On August 30, 2024, the Company entered into a Securities Purchase Agreement with 1800 Diagonal Lending LLC (“1800 Diagonal”), to issue and sell a promissory note, for gross proceeds to the Company of $194.5, before deducting fees and other offering expenses payable by the Company (“the 1800 Diagonal Promissory Note”). The 1800 Diagonal Promissory Note is in the principal amount of $223.7, which includes an original issue discount of $29.2. A one-time interest charge of 10%, or $22.4 was applied to the principal. The maturity date of the 1800 Diagonal Promissory Note is June 30, 2025. The accrued, unpaid interest and outstanding principal, subject to adjustment, shall be paid in five payments as follows: (1) on February 28, 2025, $123; (2) on March 30, 2025, $30.7; (3) on April 30, 2025, $30.7; (4) on May 30, 2025, $30.7 and (5) on June 30, 2025, $30.7. Through February 26, 2025, the Company may prepay the 1800 Diagonal Promissory Note in full at a 2% discount The 1800 Diagonal Promissory Note contains customary Events of Default for transactions similar to the transactions contemplated by the Purchase Agreement and the Note. In the event of an Event of Default, (i) the 1800 Diagonal Promissory Note shall become immediately due and payable, (ii) the principal and interest balance of the note shall be increased by 150% and (ii) the 1800 Diagonal Promissory Note may be converted into Ordinary Shares of the Company at the sole discretion of the 1800 Diagonal.
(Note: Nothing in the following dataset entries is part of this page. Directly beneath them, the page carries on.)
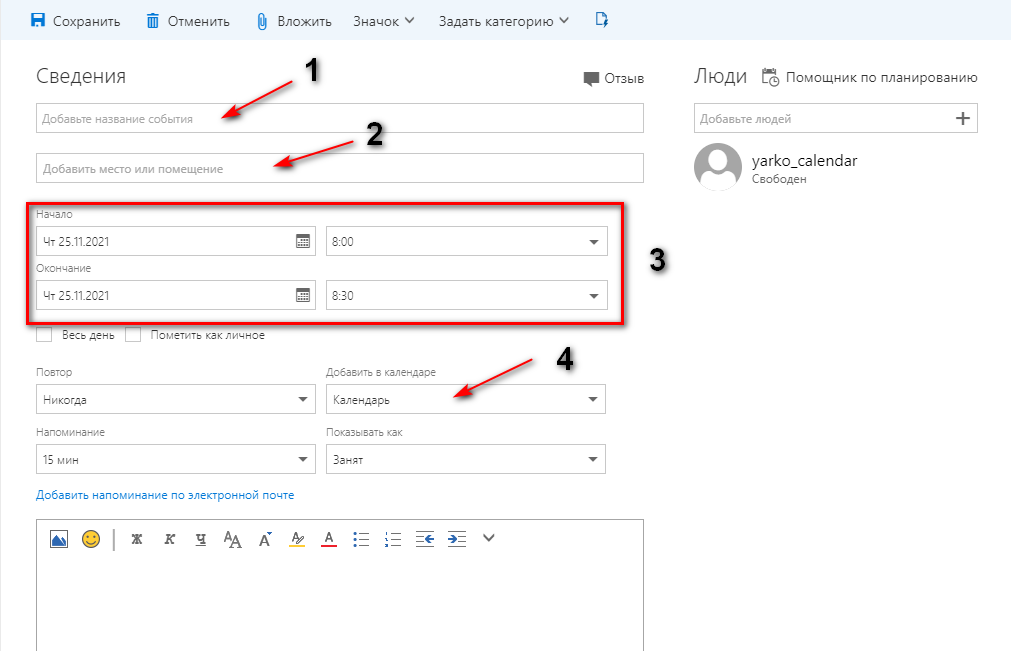Open the 8:00 start time dropdown
This screenshot has height=651, width=1011.
(x=466, y=241)
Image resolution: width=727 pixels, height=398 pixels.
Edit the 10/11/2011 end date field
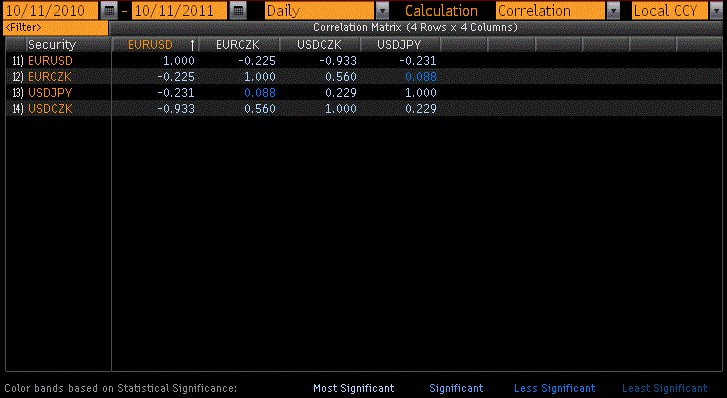click(x=179, y=10)
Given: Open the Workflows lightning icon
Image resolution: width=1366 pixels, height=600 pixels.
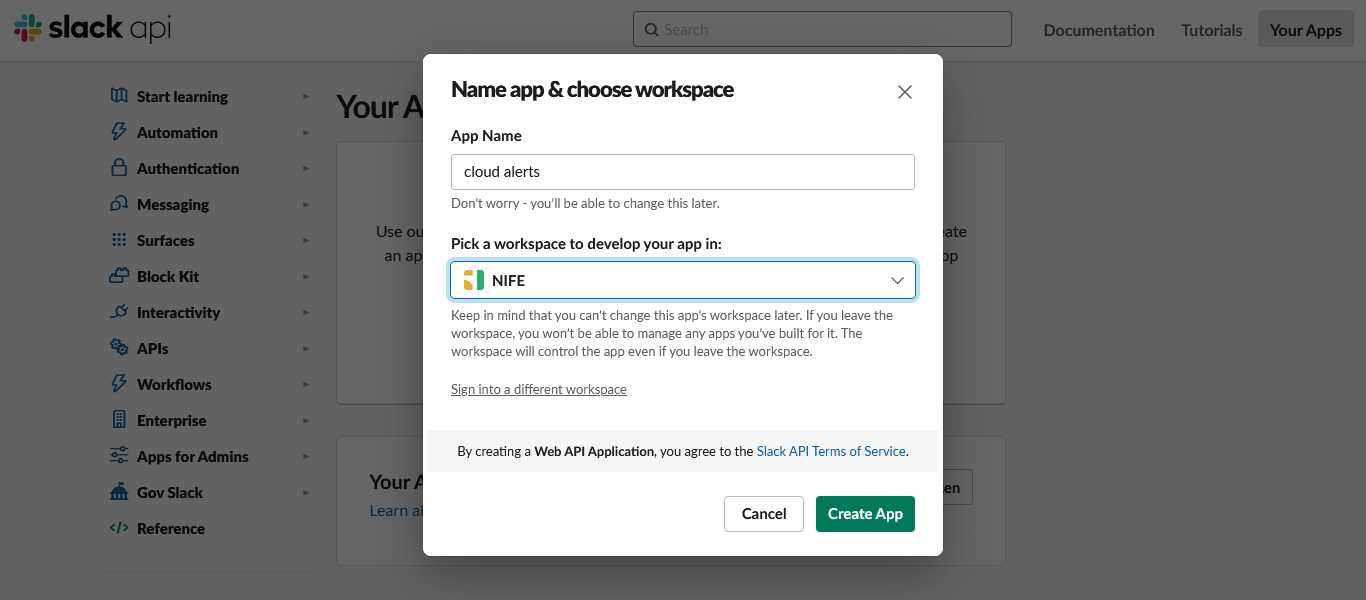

The conversion price shall equal the lowest closing bid price of the Ordinary Shares during the prior ten trading day period multiplied by 75% (representing a 25% discount). Any such conversion is subject to customary conversion limitations set forth in the 1800 Diagonal Promissory Note so the 1800 Diagonal beneficially owns less than 4.99% of the Company’s Ordinary Shares. The 1800 Diagonal shall be entitled to deduct $1.5 from the conversion amount in each Notice of Conversion to cover Holder’s deposit fees associated with each Notice of Conversion.

 

On July 10, 2024, the Company entered into a Letter of Intent with PMB Partners, LP “PMB”), as part of the Company’s ongoing efforts to satisfy its existing liabilities while conserving cash. Although the Letter of Intent was binding, the Letter of Intent provided that the Company and PMB negotiate in good faith the drafting and execution exchange a $1,000 senior secured note (originally due May 31, 2024 for a $800 Convertible Note due December 31, 2024 (“the $800 Convertible Note”), and a $500 non-convertible promissory note due December 31, 2024 (“the $500 Non-Convertible Promissory Note”), or together (the “Senior Promissory Note”) and other ancillary documents, contracts, or agreements to give effect to the terms of the Letter of Intent not otherwise satisfied at or as of the Effective Date (the “Definitive Agreements”).

 

The Definitive Agreements, consisting of a Subscription Agreement, a Notes Exchange Agreement, a Share Exchange Agreement, the Convertible Note and the Senior Promissory Note, with terms consistent with the Letter of Intent were all dated as of September 4, 2024.. The convertible note and the non-convertible promissory note carries an annual intertest of 15%. The investor has the right to convert the $800 convertible note and accumulated interest into 2,673 ordinary shares.

 

The $800 Convertible Note is a financial liability which measured on the initial day at fair value recognized financial expenses or income through profit and loss. In the subsequent measurement the $800 Convertible Note is with accordance with the amortized cost method.

 

The conversion option meet the conditions for equity classification according to IAS 32 and recorded as equity instrument.

 

The $500 Non-Convertible Promissory Note is a liability which measured on the initial day at fair value recognized financial expenses or income through profit and loss. In the subsequent measurement, the $500 Non- Convertible Promissory Note measured in accordance with the amortized cost method.

 

As of December 31, 2024, the $800 Convertible Note and the $500 Non-Convertible Promissory Note amounted to $1,360. All of the principal and accrued interest under the $800 Convertible Note and the $500 Convertible Note are due and owing as of the date of these financial statements.